Dans bien des hameaux, un seul puits a fait vivre deux familles entières, arrosé des potagers et rempli des arrosoirs d’enfants en vacances, sans qu’aucun papier ne soit jamais signé. On se passait la clé, on réparait la pompe à deux, et tout semblait aller de soi.
Jusqu’au jour où l’une des maisons a été vendue. Nouveau propriétaire, nouveau regard : la canalisation qui traversait sa cour a été coupée net, laissant le jardin voisin à sec. Comment trente ans – parfois trois générations – peuvent-ils disparaître en une signature, et que faire pour que cela ne vous arrive pas ?
Quand la source du jardin s’est arrêtée du jour au lendemain
Le scénario est tristement classique : deux maisons de campagne se partagent une même source depuis toujours. L’eau remonte du terrain A, traverse une tranchée vers le terrain B, et alimente cuisine d’été, arrosage du potager, parfois même la maison. Aucun acte, seulement un accord oral entre voisins, hérité des parents et grands-parents.
Le jour de la vente, rien n’apparaît dans l’acte de propriété. Le nouvel acquéreur découvre après coup le tuyau qui file chez le voisin.

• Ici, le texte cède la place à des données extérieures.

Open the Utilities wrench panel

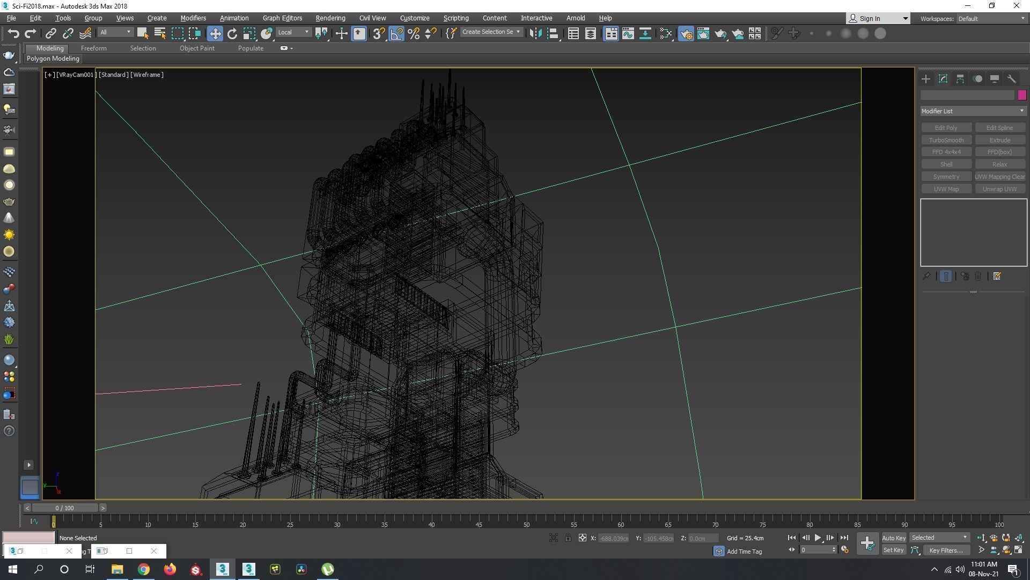[1011, 79]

Juridiquement, il n’a aucune obligation de le conserver. D’un simple coup de pelle, l’usage le plus paisible s’est arrêté, et avec lui tout l’équilibre d’un jardin qui dépendait de cette eau.
Ce que le Code civil permet… ou pas pour un puits commun
En droit français, le droit d’aller puiser dans le puits du voisin s’appelle une servitude de puisage. Le Code civil la classe parmi les servitudes « discontinues » : il faut un geste humain pour s’en servir. Résultat décisif : selon l’article 691, ces servitudes ne peuvent exister que si un titre écrit les crée. Trente ans d’usage, même paisible, ne suffisent pas à faire naître ce droit.
Nous avons tous déjà entendu « On a toujours fait comme ça, donc c’est acquis ». Pour un droit d’eau, c’est faux et dangereux. La seule échappatoire possible, dite « destination du père de famille », ne marche que si, autrefois, les deux terrains appartenaient au même propriétaire et qu’un signe visible (robinet, escalier, aménagement évident) montrait la servitude. Une canalisation enterrée, invisible, a souvent été jugée insuffisante par les tribunaux.
Les bons réflexes pour protéger votre eau… et votre jardin
Avant toute vente, ou même par simple prudence, un petit audit maison s’impose. Où se trouve précisément la source ou le puits sur le plan cadastral ? Qui paye l’électricité de la pompe ? Vos actes parlent-ils d’un droit de puisage ou de passage ? D’ailleurs, les deux maisons ont-elles déjà appartenu au même propriétaire ? Ces questions ont évité bien des drames de jardin.
La vraie protection reste la servitude conventionnelle, rédigée chez un notaire pour quelques centaines d’euros. L’acte décrit le point d’eau, le tracé des canalisations, les modalités d’accès et le partage des frais, puis il est publié au service de la publicité foncière. Petit bonus : même ce droit écrit peut s’éteindre après trente ans de non-usage, alors mieux vaut continuer à faire vivre la source… raisonnablement.
En bref
- 🏡 Dans un hameau rural, deux maisons se partagent depuis trois générations une source commune pour le jardin, sans aucune servitude de puisage écrite.
- ⚖️ La vente de la maison où se trouve le puits fait tout basculer, car le nouveau propriétaire peut légalement couper l’accès à l’eau partagée.
- 💡 Entre Code civil, destination du père de famille et servitude notariée, plusieurs pistes existent pour protéger ce droit d’eau avant qu’il ne disparaisse.